** SUPPLIED INFORMATION follows **

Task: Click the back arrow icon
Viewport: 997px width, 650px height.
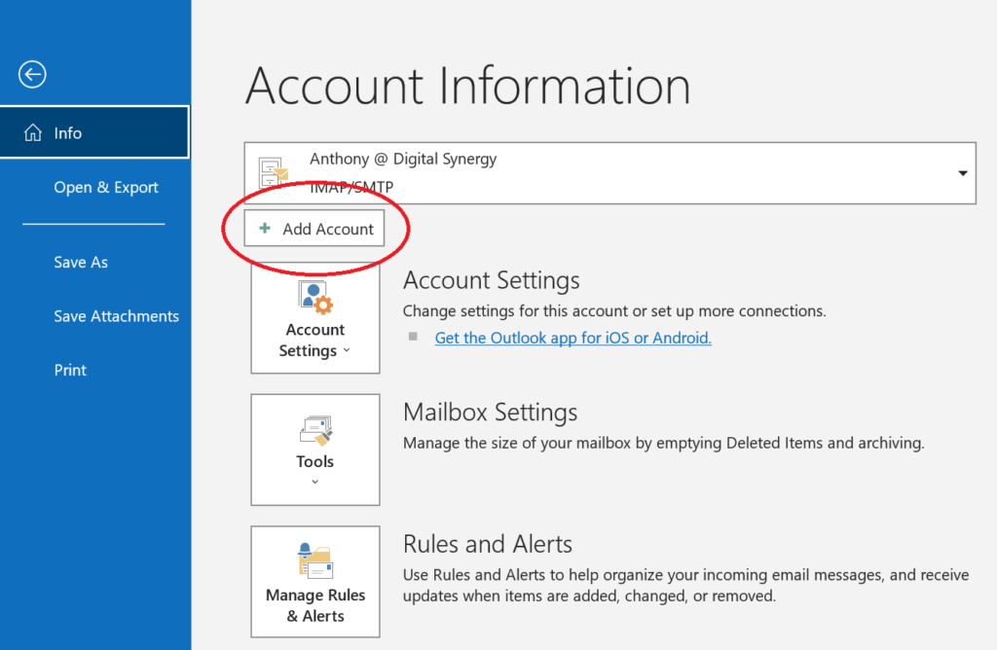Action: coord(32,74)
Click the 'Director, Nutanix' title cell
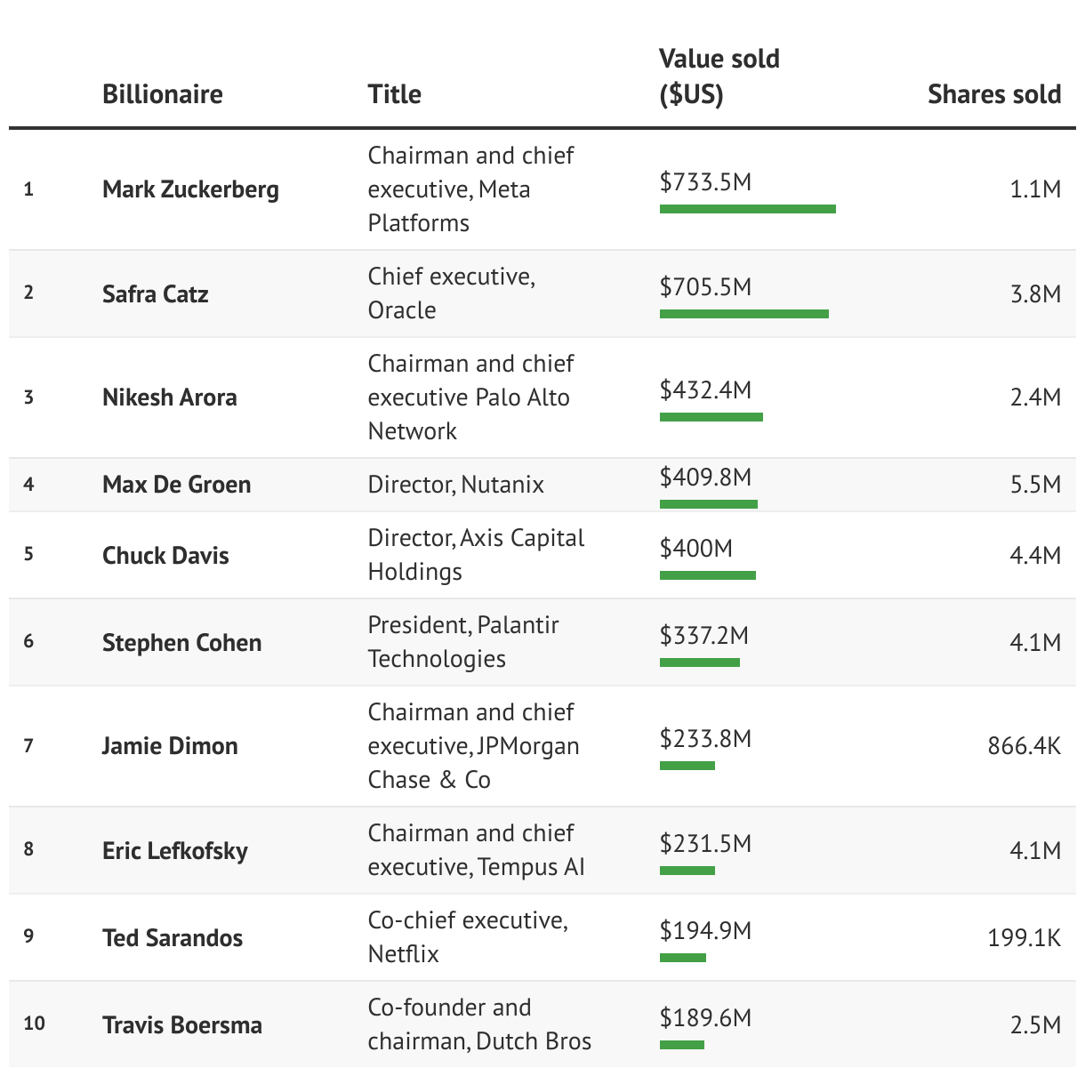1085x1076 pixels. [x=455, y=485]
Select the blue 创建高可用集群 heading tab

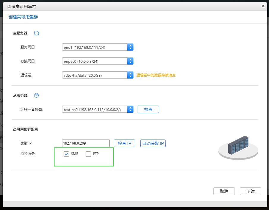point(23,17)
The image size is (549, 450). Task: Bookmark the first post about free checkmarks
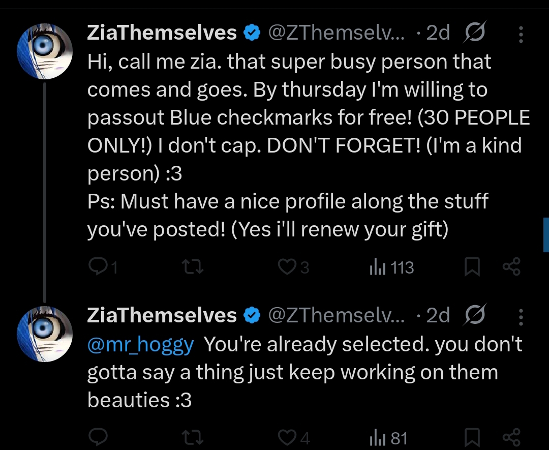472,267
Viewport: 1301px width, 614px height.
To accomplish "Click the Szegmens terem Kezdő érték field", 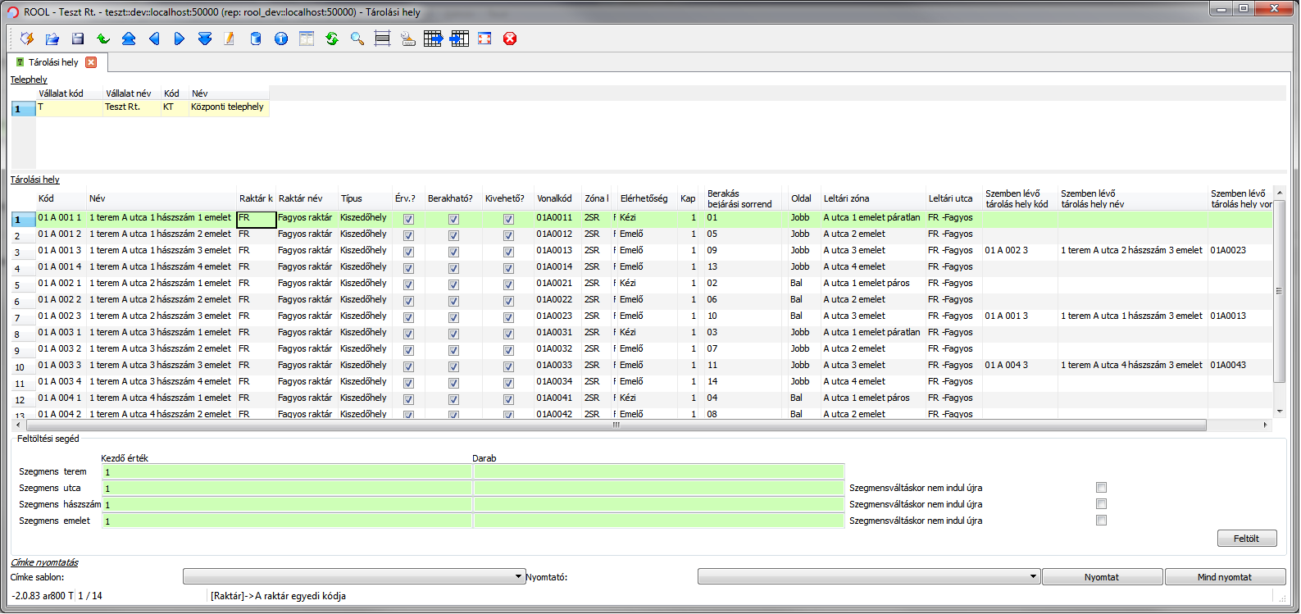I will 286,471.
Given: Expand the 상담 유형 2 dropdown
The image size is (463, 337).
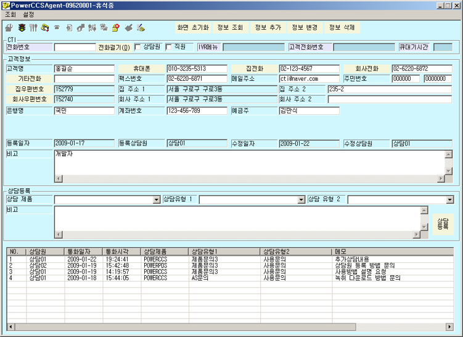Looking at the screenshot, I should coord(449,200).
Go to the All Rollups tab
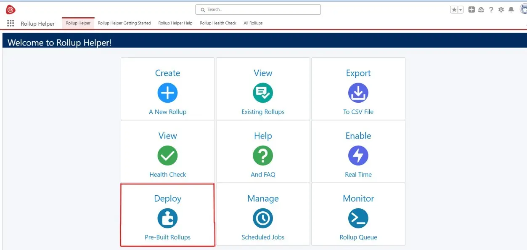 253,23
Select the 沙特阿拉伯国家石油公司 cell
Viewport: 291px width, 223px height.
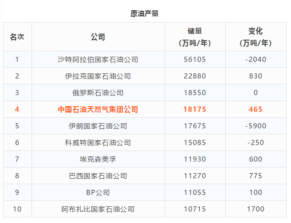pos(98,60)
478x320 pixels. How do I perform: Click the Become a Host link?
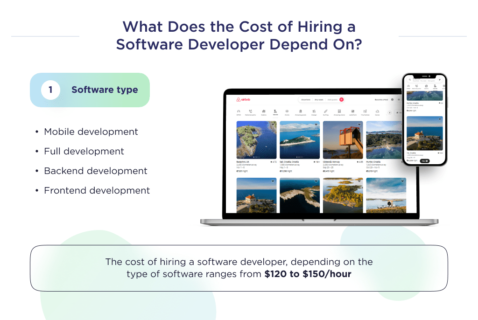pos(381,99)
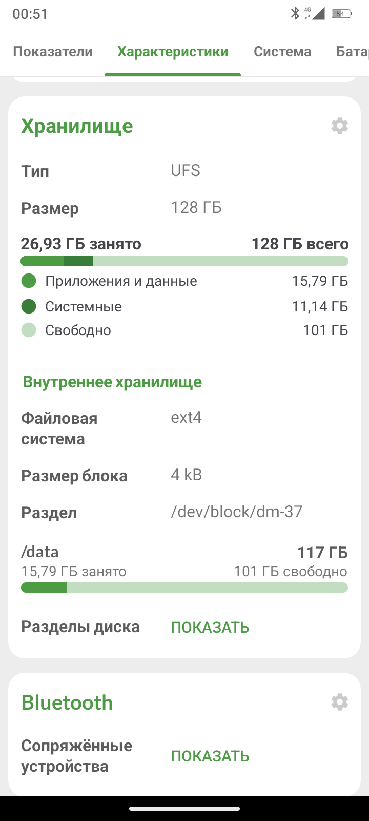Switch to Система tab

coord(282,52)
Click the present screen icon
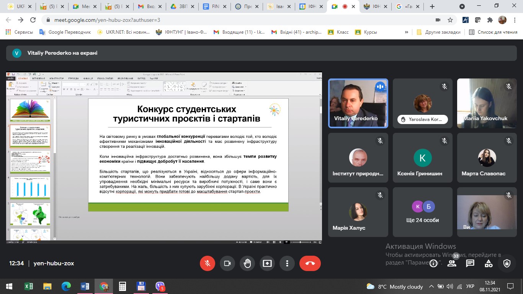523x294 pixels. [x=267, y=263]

** End of SUPPLIED INFORMATION **
** SUPPLIED INFORMATION follows **

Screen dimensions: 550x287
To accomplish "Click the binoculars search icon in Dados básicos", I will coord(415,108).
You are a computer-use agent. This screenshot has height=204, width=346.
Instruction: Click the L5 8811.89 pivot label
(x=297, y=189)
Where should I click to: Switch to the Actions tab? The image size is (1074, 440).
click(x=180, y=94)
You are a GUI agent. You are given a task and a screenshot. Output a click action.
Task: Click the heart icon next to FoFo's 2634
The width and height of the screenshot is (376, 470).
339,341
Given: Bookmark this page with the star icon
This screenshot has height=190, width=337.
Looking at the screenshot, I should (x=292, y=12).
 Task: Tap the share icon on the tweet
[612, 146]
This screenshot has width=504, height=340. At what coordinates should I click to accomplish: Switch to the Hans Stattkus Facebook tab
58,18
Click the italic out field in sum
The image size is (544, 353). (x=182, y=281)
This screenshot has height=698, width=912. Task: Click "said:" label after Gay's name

** End of SUPPLIED INFORMATION **

WORK INSTRUCTION: Give only the lines from the one holding "The width and" through the one holding "This screenshot has height=698, width=912.", each restated exactly as it appears above.

RESULT:
The width and height of the screenshot is (376, 470).
339,341
Given: Bookmark this page with the star icon
This screenshot has height=190, width=337.
Looking at the screenshot, I should (x=292, y=12).
 Task: Tap the share icon on the tweet
[612, 146]
This screenshot has width=504, height=340. At what coordinates should I click to accomplish: Switch to the Hans Stattkus Facebook tab
58,18
Click the italic out field in sum
The image size is (544, 353). (x=182, y=281)
This screenshot has height=698, width=912. Task: Click "said:" label after Gay's name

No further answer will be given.